One of the best ways to avoid injury is to know what your limits are before you even start. Most people are anxious to complete this assessment as it gives them a good overall idea of where they stand when it comes to physical fitness.

golf07
Post 3

@myharley - I live in a state where there has been some changes in the education laws when it comes to physical fitness.

Each student is still required to have a certain amount of physical education credits when they graduate, but they begin monitoring this when they are freshman.

When they are in 9th grade, each student takes a physical fitness test to determine their overall fitness. Those who pass this test go on to take the regular physical education classes.

For those students who don't pass this fitness test, they are automatically enrolled in a physical education class that emphasizes personal fitness.

After taking this class for a semester, they are given another fitness test in

the spring to see how they have improved. They must remain in this class until they are able to pass the fitness test.

At least there is some kind of follow-up for those who score poorly on the first physical fitness test they take. If they receive low scores, there is a plan to help them improve their level of physical fitness.

myharley
Post 2

@sunshined - These presidential fitness tests you mentioned are still used in schools across the country.

I think they are even more important than ever because of so many problems with childhood obesity. The health of many of our young people is at stake.

Because of poor eating habits and inactivity many of them are overweight and are at risk for diabetes.

I know that a single test like this isn't the answer, but I believe it can help students become more aware of being physically fit.

I also think it would be beneficial if there was some kind of follow-up program for those who didn't score very well on the fitness test.

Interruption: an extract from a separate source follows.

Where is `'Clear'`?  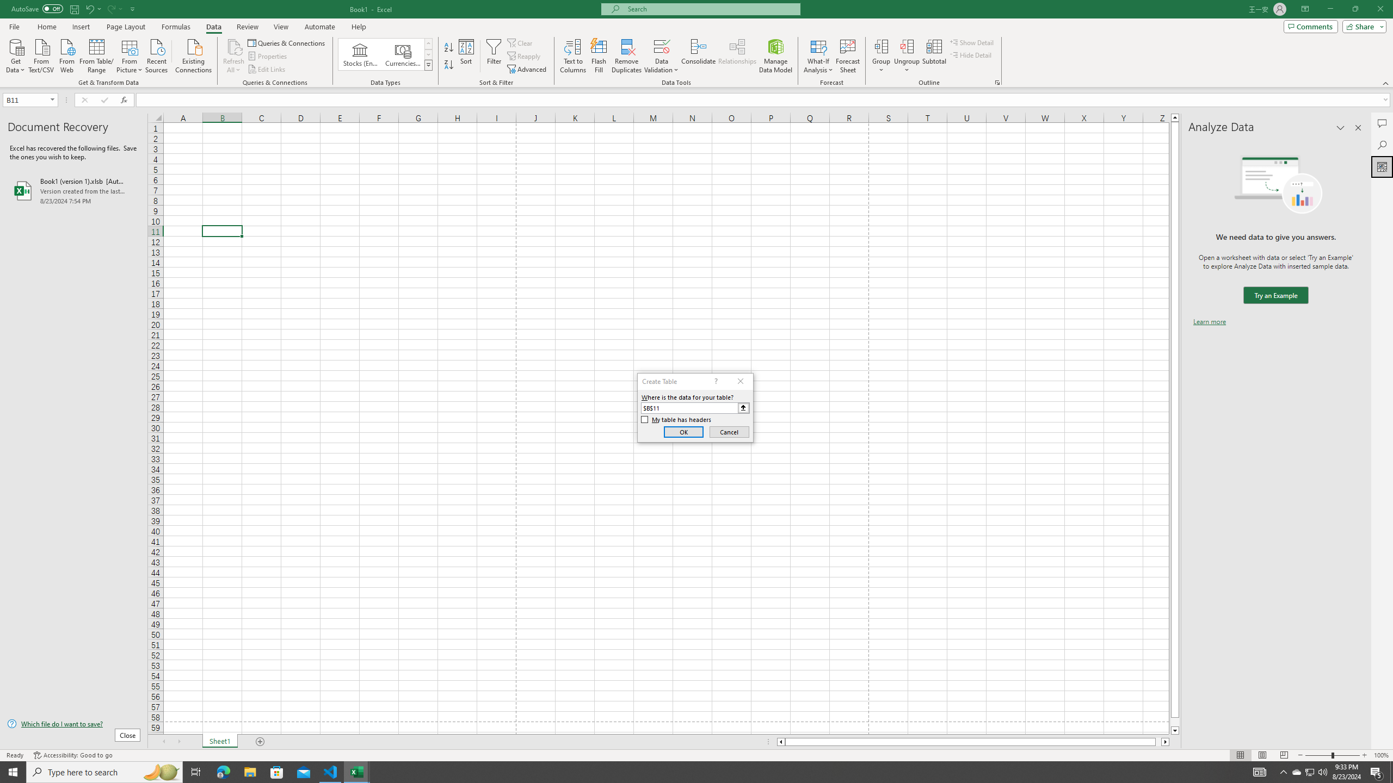
'Clear' is located at coordinates (521, 42).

If they were shown ways to improve their fitness and health, maybe it would help prevent future problems down the road.

sunshined
Post 1

When I was in high school we had to take an annual physical fitness test. This was always done during our regular physical education class, and was spread out over the course of a few classes.

I never looked forward to these tests and remember not scoring very high on them. I have never been over weight, and stayed active as a child, but never looked forward to receiving my scores.

The two areas that I scored the lowest in were push-ups and pull-ups. I don't have very good upper arm strength and this was apparent even back then.

Even now, these are the work out exercises I dread doing. I do them now because I know how important they are for me, but they still don't come easy for me.